El Nuevo Digital, en un reportaje publicado ayer, cuenta como las mafias se aprovechan de las suaves legislaciones que hay contra la delincuencia de menores para comprarlos y utilizarlos. En España, los menores son imputables legalmente hasta los 18 años, por lo que nuestro país es un caldo de cultivo perfecto para este tipo de trapicheos.
El precio de los niños va entre los 750 y los 3500 euros. Baratos, teniendo en cuenta la rentabilidad que se les puede dar. El Departamento de Estado de Estados Unidos colocá el tráfico de personas como la tercera industria más lucrativa del mundo tras las drogas y las armas, con ingresos de entre 5.000 a 7.000 millones de dólares anuales.

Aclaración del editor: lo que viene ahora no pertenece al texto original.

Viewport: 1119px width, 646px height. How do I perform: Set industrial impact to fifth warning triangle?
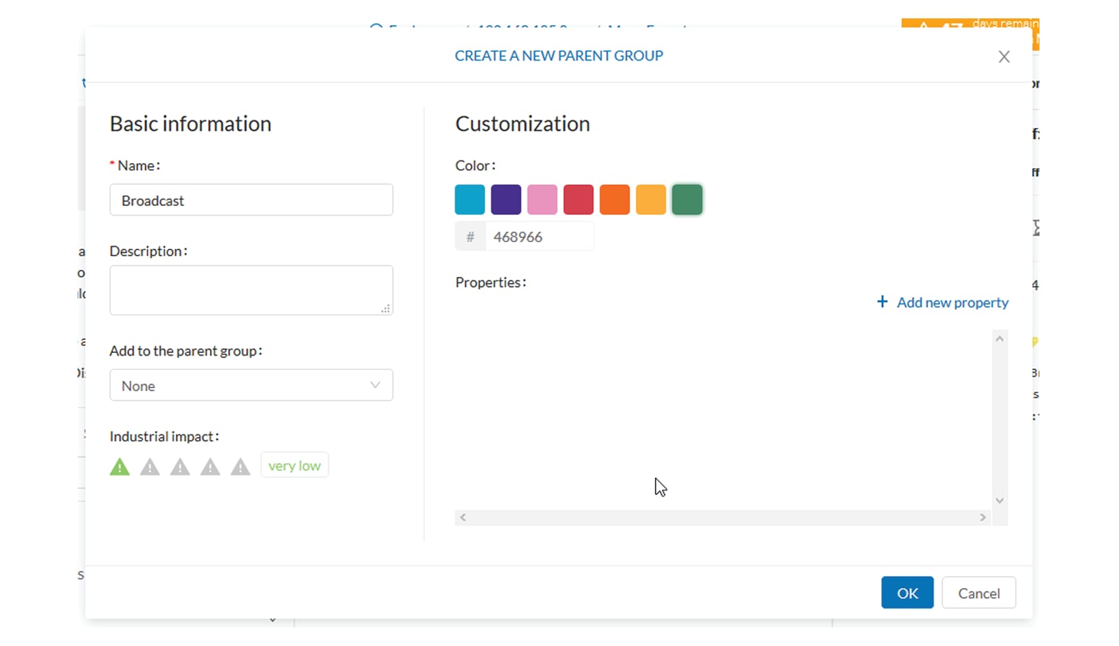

En España cada vez resulta más frecuente ver menores rumanos que se hacen pasar por mudos, para que les pagues un dinero para una asociación ficticia. También empieza a ser frecuente ver como la policía atrapa a bandas que se aprovechan de los menores para conseguir más ingresos a costa de su actividades delictivas.
El agujero creado por la ley del menor en nuestro país es algo que debería ser solucionado cuanto antes. La ley del menor debe ser revisada y ajustada a la realidad en que vivimos: muchos menores de 18 años delinquen sin que se les puedan aplicar sanciones.